═══ Information given
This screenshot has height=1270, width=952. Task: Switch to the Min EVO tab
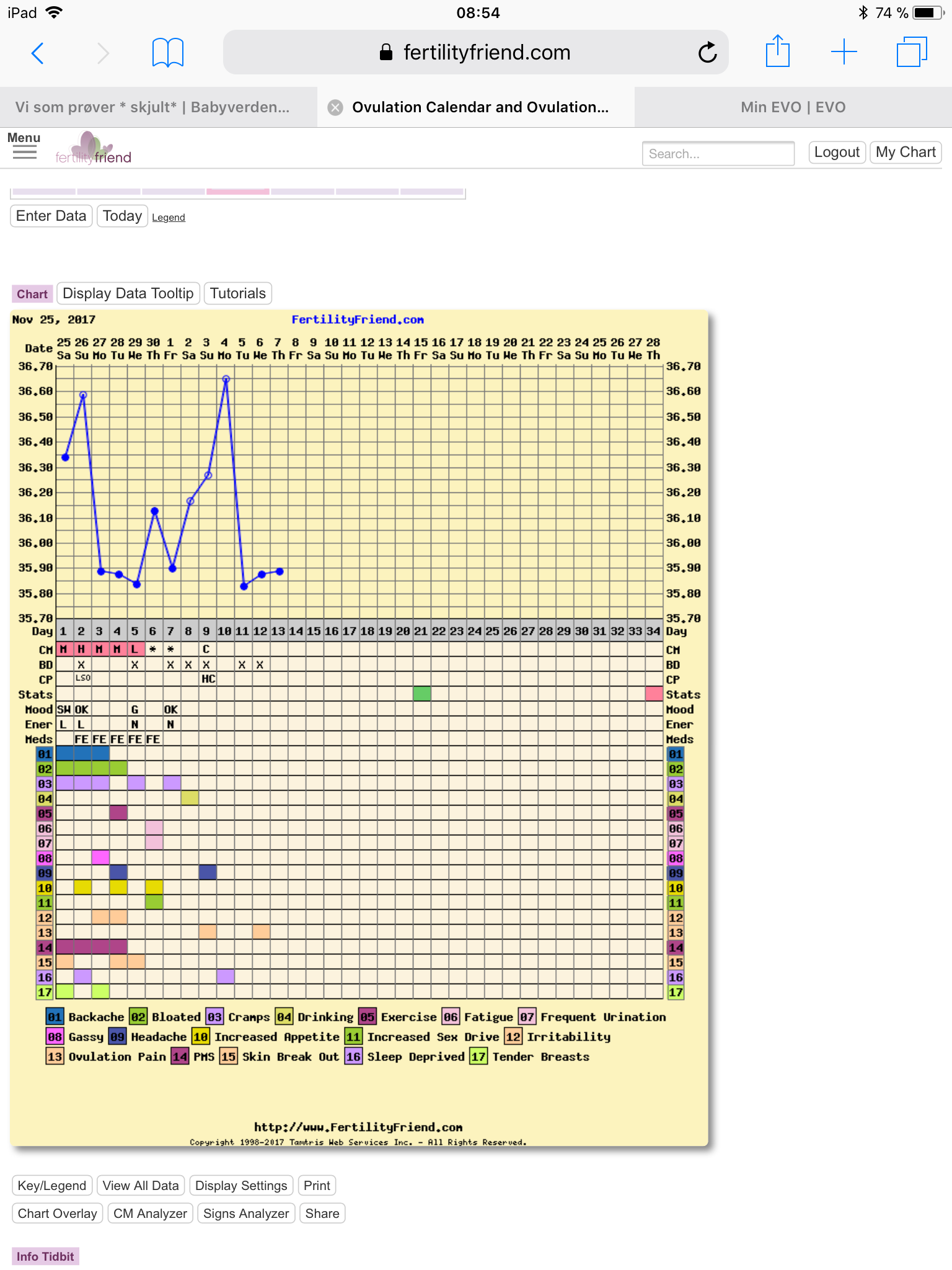(x=793, y=108)
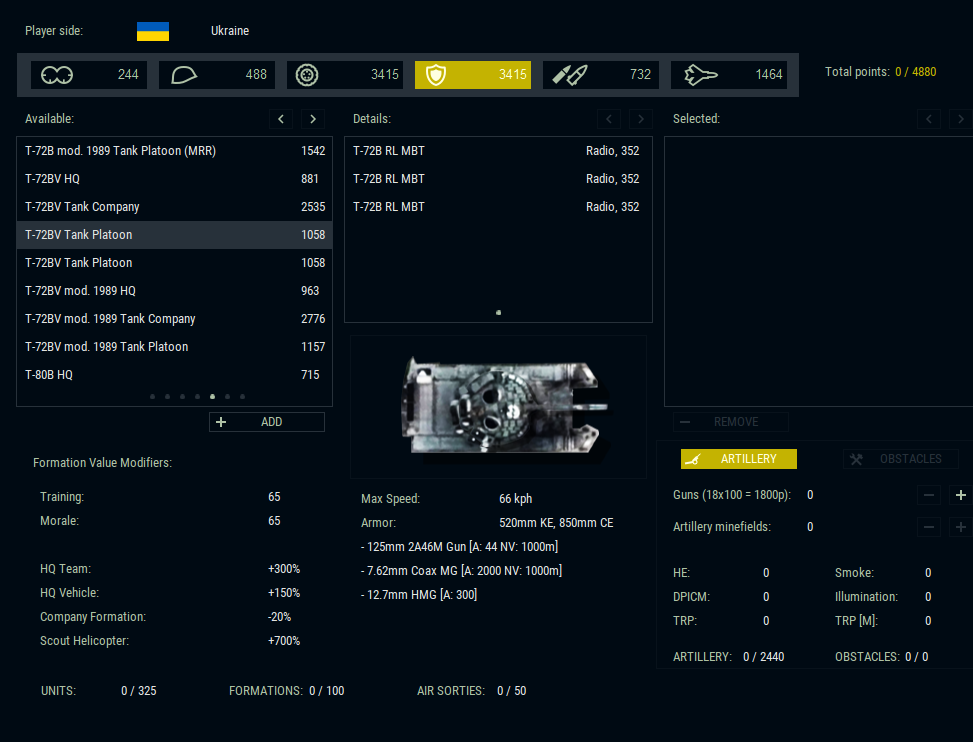
Task: Click the highlighted shield armor category icon
Action: [436, 75]
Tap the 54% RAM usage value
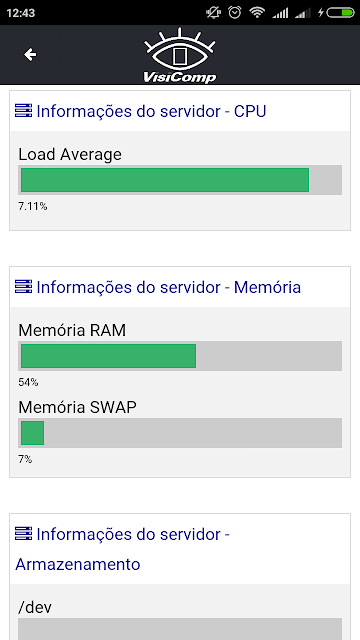The width and height of the screenshot is (360, 640). point(28,382)
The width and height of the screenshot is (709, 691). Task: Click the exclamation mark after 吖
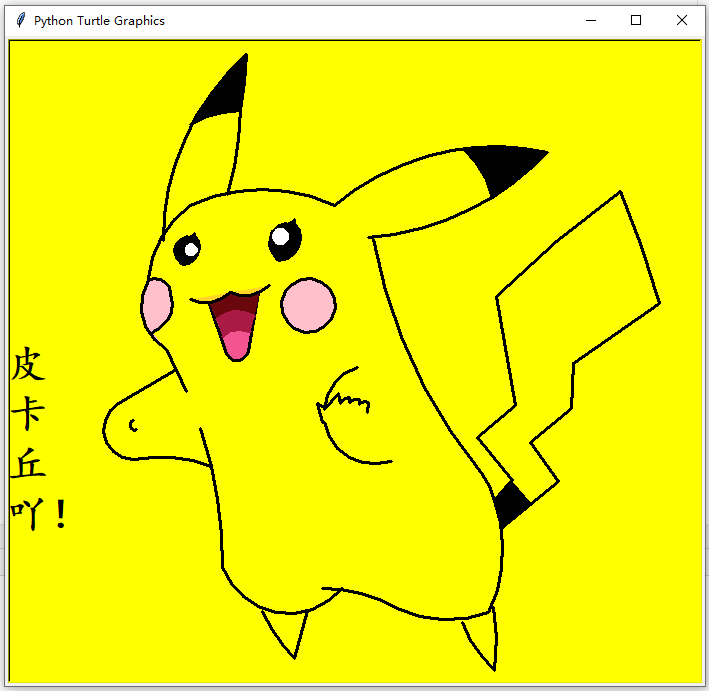coord(61,513)

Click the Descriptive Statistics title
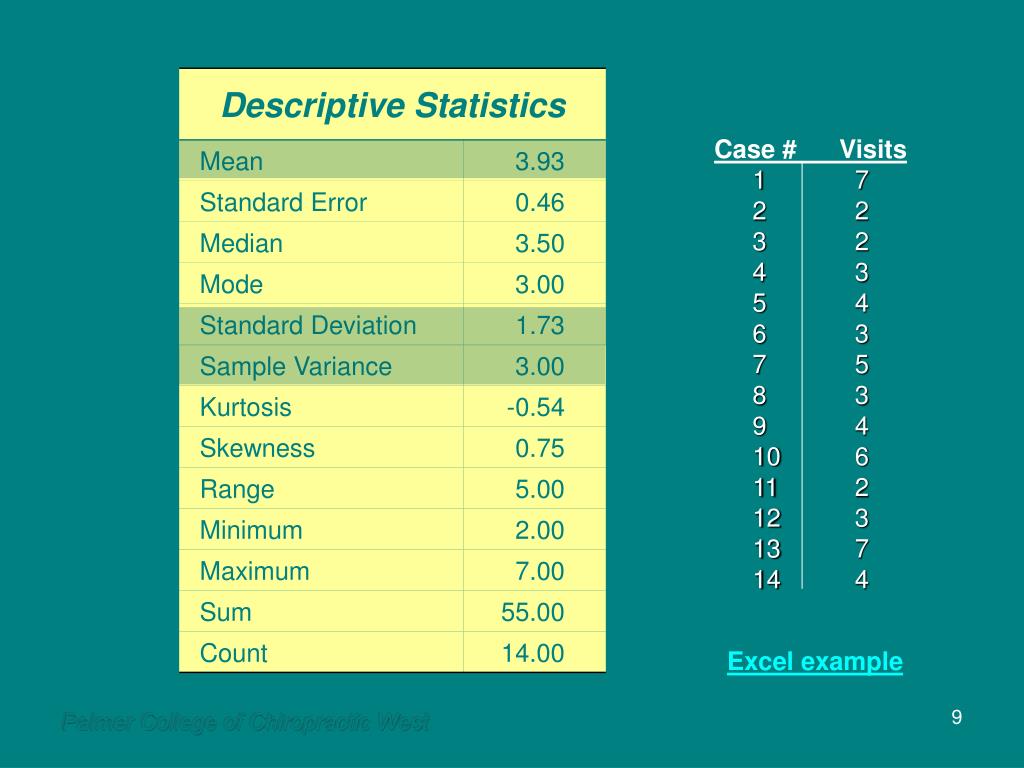394,105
══════
§ Work item:
Print every entry exactly; omit the pictures.

§ Exercise response:
This screenshot has height=1270, width=952. Task: Switch to the Min EVO tab
(x=793, y=108)
Task: Click the highlighted shield armor category icon
Action: [436, 75]
Tap the 54% RAM usage value
The width and height of the screenshot is (360, 640). point(28,382)
The width and height of the screenshot is (709, 691). Task: Click the exclamation mark after 吖
coord(61,513)

Click the Descriptive Statistics title
394,105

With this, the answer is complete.